Cast your mind back to early February, when Alex Neil – who’d at that point been out of work for 11 months after being sacked by Preston – was appointed Sunderland head coach.
We’d been turned down by Roy Keane, and Grant McCann, too, and turned to Neil in desperation.
From Neil’s perspective, he knew he hadn’t been the club’s first choice, and he didn’t really want to work in League One, either.
But needs must. Offers from the Championship hadn’t flooded in, and he needed to get back into the game before he quickly became one of those ‘former managers’.
He’s not a ‘head coach’, he’s most certainly a ‘manager’ (I noted with interest that he’s Stoke’s manager now), but he made compromises to get back in the game; in the shop window.
Whether either side saw it as a long-term arrangement at the outset, who knows? The 12-month rolling contract, complete with clauses that enabled him to speak to other clubs should they make an approach, suggests not.

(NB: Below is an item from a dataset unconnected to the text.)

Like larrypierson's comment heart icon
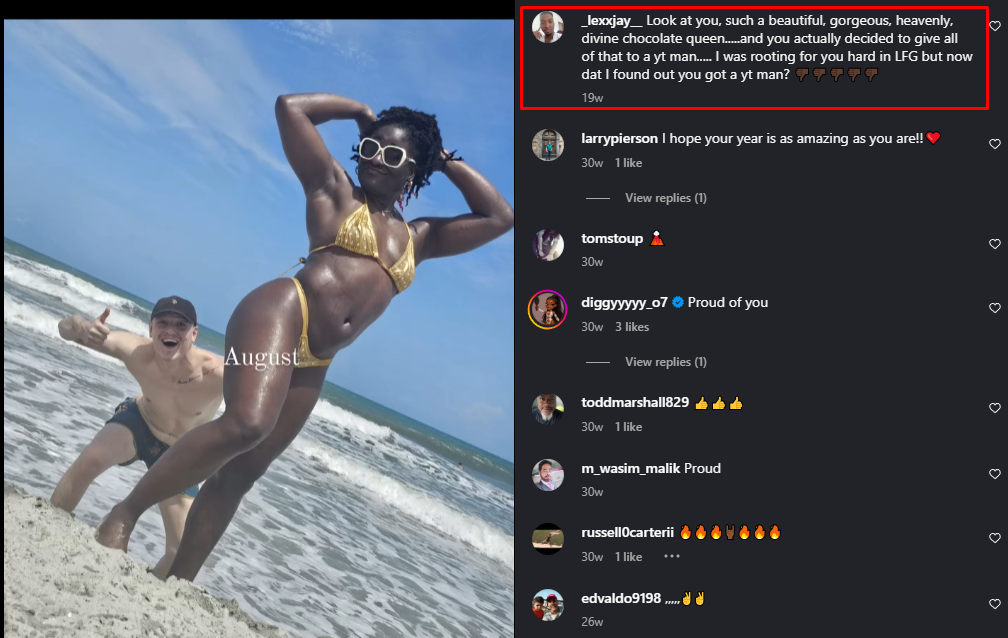 pyautogui.click(x=994, y=144)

Of course, things change, and Neil’s spell in charge couldn’t have gone any better for either party. We go up, finally. He gets another promotion on his CV. Win/win.

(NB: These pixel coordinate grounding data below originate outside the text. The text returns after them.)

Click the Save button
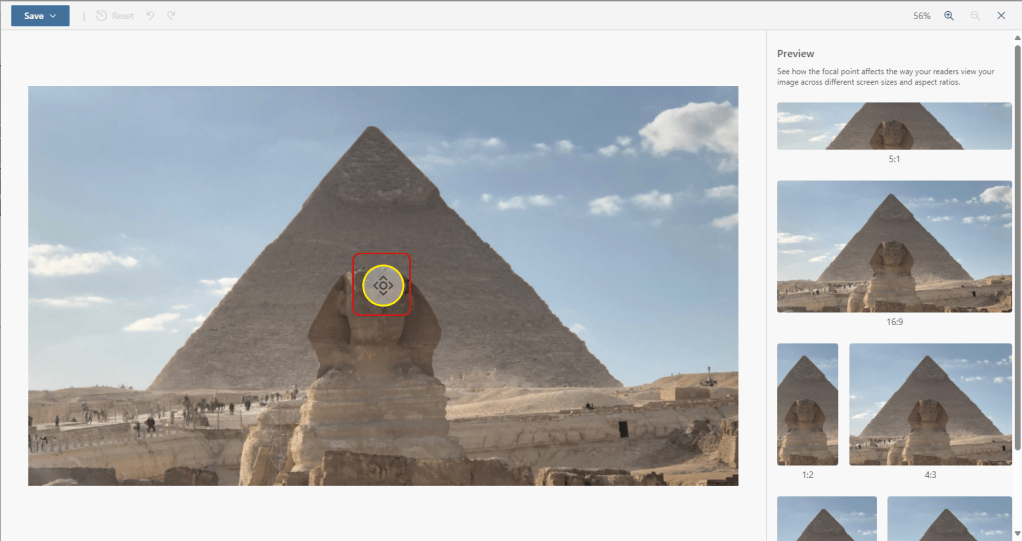This screenshot has width=1022, height=541. [34, 16]
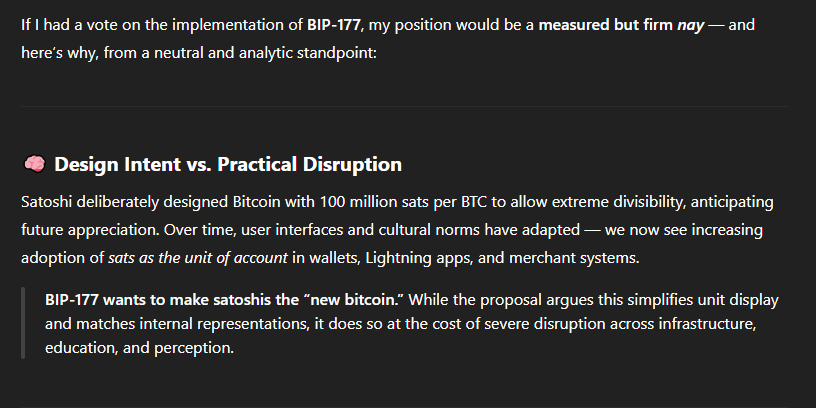Click bold phrase 'measured but firm'
This screenshot has height=408, width=816.
coord(606,24)
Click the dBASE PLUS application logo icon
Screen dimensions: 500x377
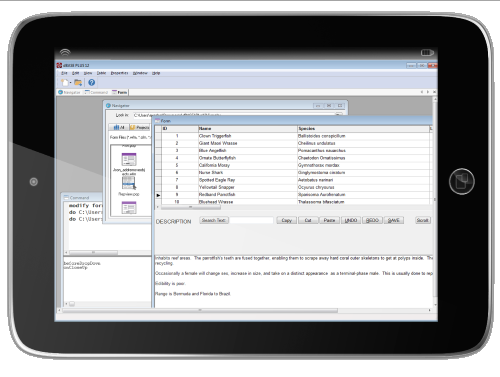59,65
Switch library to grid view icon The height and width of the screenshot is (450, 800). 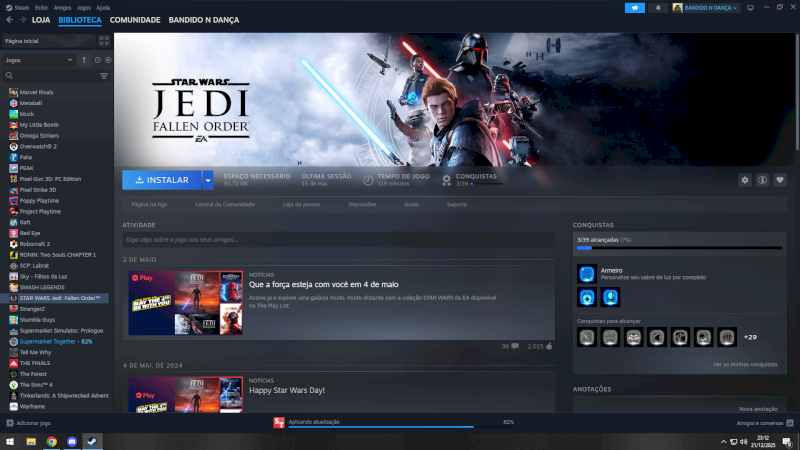pos(103,41)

His stock rose considerably, we move up a level.
In terms of negotiating his future, however, his hand was strengthened, ours weakened, and you could tell from his interviews over recent weeks he was becoming a bit frustrated with the club’s transfer policy.
As supporters, the manager – or head coach – of our football club is a hugely important role. And Alex Neil seemed ideal for it. He was ideal for it, from the outside at least.
Inside the club, however, it may have been different. Again, there are only a few people who genuinely know what happened.
However, from the outside looking in, there was friction between what Neil wanted and what the club wanted.
The club seems to have a plan, for the first time in a number of years. We’re clearly prioritising younger players to develop and sell them on. We’re clearly reducing the dependency the manager to make all of the decisions – wisely, given the revolving door of managers coming in, signing their own players, and leaving the next incumbent with a Frankenstein of a squad to sort out.
And the fact is, that approach is working. Since sporting director Kristjaan Speakman was appointed, our squad has improved significantly – I don’t think anyone could argue that point.
So, if – and it’s a big if – Neil wanted more control, to veer away from the club’s strategy and bring in players who didn’t fit the mould, the club have probably done the right thing in not agreeing to those terms.
It’s pure speculation, of course. He might have wanted an extra £5k a week, and if that was the case, then we’d have been better off giving it to him. But that may have just been a band-aid solution, and something would have cropped up again in a week, a month, or a year.
It could have been a demand for significantly more – which seems more likely, given the contract Stoke have seemingly given to him – and in which case the club was left on the verge of repeating Ellis Short’s mistakes, by throwing money at problems.
Whatever it was, the speed at which things happened last week suggests it wasn’t just down to a ‘small’ wage rise, though. It was something else, something deeper, something that couldn’t be rectified.
Could it have been location? Maybe. He didn’t move to the area, and his family’s 90 minutes away from Stoke. That’s commutable, and Neil did comment after the play-off semi at Sheff Wed about not seeing his kids for a while.
It’s also apparent he’s been on Stoke’s radar for a while – and vice versa – and it may have been a question of when, not if.
There’s been the media line over the past couple of days about him not being backed in the transfer market, which is puzzling – but also suggests this was about him having more control over the transfer strategy (a strategy that hasn’t changed since his arrival, by the way) than anything else.
He may perceive himself as not being backed in the market, but he was just one part of the group buying players. Over the past 18 months or so, our transfer record has been good – very good, in fact – so if Neil felt he couldn’t achieve something with this group of players, with more incomings due this week, as part of a team that had far more successes than failures in the transfer market, then that probably says more about him than us.
Yes, we need strengthening, yes we need reinforcements, but everyone knows that, surely.
It’s undoubtedly a disappointing way to end his short tenure here. I felt with him in charge, we were heading in the right direction – and quickly.
But, ultimately, he decided to walk away from everything he had here.
He decided he didn’t want to be here.
He decided Stoke are a better bet than us.
And, marriage of convenience or not, if one party doesn’t genuinely want to be there, you’ll never change their mind in the long term. Short term, maybe something can be wallpapered over. But those cracks are never truly gone, and ultimately it’ll never work.